* WHAT YOU NEED TO DO
The records below must be copied out completely and exactly.

[Stored data entries]
○ ○ ○ ○ ○
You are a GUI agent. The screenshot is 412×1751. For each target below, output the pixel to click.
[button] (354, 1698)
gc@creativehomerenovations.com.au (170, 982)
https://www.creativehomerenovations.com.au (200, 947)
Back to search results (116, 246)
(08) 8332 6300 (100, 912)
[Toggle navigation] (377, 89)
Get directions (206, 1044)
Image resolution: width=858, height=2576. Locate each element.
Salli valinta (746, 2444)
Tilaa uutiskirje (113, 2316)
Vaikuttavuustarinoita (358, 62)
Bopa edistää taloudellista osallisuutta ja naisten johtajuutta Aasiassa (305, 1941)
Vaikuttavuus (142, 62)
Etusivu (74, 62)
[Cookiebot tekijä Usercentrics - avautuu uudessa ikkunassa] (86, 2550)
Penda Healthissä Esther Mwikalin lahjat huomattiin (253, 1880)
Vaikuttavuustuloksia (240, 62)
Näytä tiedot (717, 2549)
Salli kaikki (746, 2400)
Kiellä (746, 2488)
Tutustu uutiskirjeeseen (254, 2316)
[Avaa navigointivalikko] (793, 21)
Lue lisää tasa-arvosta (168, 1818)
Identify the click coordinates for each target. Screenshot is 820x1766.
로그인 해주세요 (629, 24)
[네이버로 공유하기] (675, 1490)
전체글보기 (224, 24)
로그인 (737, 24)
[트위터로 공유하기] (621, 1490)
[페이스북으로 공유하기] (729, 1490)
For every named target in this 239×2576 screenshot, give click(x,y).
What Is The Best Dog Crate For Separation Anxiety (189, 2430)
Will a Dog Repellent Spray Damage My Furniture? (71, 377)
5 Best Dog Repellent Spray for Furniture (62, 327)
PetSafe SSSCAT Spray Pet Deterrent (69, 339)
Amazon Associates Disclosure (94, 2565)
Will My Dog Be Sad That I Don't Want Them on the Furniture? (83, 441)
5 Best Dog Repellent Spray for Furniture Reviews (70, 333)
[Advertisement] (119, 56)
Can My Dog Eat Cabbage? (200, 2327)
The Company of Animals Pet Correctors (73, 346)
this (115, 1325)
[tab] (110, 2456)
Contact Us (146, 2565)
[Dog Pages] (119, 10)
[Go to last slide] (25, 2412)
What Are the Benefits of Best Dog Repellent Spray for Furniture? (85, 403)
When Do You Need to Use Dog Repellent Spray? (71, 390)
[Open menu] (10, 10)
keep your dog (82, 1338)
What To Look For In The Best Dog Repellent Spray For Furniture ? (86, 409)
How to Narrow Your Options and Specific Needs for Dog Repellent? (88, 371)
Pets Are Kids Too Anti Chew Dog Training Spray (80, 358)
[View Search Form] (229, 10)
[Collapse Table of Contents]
○ ○ ○ ○ ○
* WRITTEN SOLUTION
You are a GUI agent. The screenshot is 412×1751. For each target below, output the pixel to click.
[button] (354, 1698)
gc@creativehomerenovations.com.au (170, 982)
https://www.creativehomerenovations.com.au (200, 947)
Back to search results (116, 246)
(08) 8332 6300 (100, 912)
[Toggle navigation] (377, 89)
Get directions (206, 1044)
Image resolution: width=858, height=2576. Locate each element.
Salli valinta (746, 2444)
Tilaa uutiskirje (113, 2316)
Vaikuttavuustarinoita (358, 62)
Bopa edistää taloudellista osallisuutta ja naisten johtajuutta Aasiassa (305, 1941)
Vaikuttavuus (142, 62)
Etusivu (74, 62)
[Cookiebot tekijä Usercentrics - avautuu uudessa ikkunassa] (86, 2550)
Penda Healthissä Esther Mwikalin lahjat huomattiin (253, 1880)
Vaikuttavuustuloksia (240, 62)
Näytä tiedot (717, 2549)
Salli kaikki (746, 2400)
Kiellä (746, 2488)
Tutustu uutiskirjeeseen (254, 2316)
[Avaa navigointivalikko] (793, 21)
Lue lisää tasa-arvosta (168, 1818)
Identify the click coordinates for each target. Screenshot is 820x1766.
로그인 해주세요 (629, 24)
[네이버로 공유하기] (675, 1490)
전체글보기 (224, 24)
로그인 (737, 24)
[트위터로 공유하기] (621, 1490)
[페이스북으로 공유하기] (729, 1490)
For every named target in this 239×2576 screenshot, give click(x,y).
What Is The Best Dog Crate For Separation Anxiety (189, 2430)
Will a Dog Repellent Spray Damage My Furniture? (71, 377)
5 Best Dog Repellent Spray for Furniture (62, 327)
PetSafe SSSCAT Spray Pet Deterrent (69, 339)
Amazon Associates Disclosure (94, 2565)
Will My Dog Be Sad That I Don't Want Them on the Furniture? (83, 441)
5 Best Dog Repellent Spray for Furniture Reviews (70, 333)
[Advertisement] (119, 56)
Can My Dog Eat Cabbage? (200, 2327)
The Company of Animals Pet Correctors (73, 346)
this (115, 1325)
[tab] (110, 2456)
Contact Us (146, 2565)
[Dog Pages] (119, 10)
[Go to last slide] (25, 2412)
What Are the Benefits of Best Dog Repellent Spray for Furniture? (85, 403)
When Do You Need to Use Dog Repellent Spray? (71, 390)
[Open menu] (10, 10)
keep your dog (82, 1338)
What To Look For In The Best Dog Repellent Spray For Furniture ? (86, 409)
How to Narrow Your Options and Specific Needs for Dog Repellent? (88, 371)
Pets Are Kids Too Anti Chew Dog Training Spray (80, 358)
[View Search Form] (229, 10)
[Collapse Table of Contents]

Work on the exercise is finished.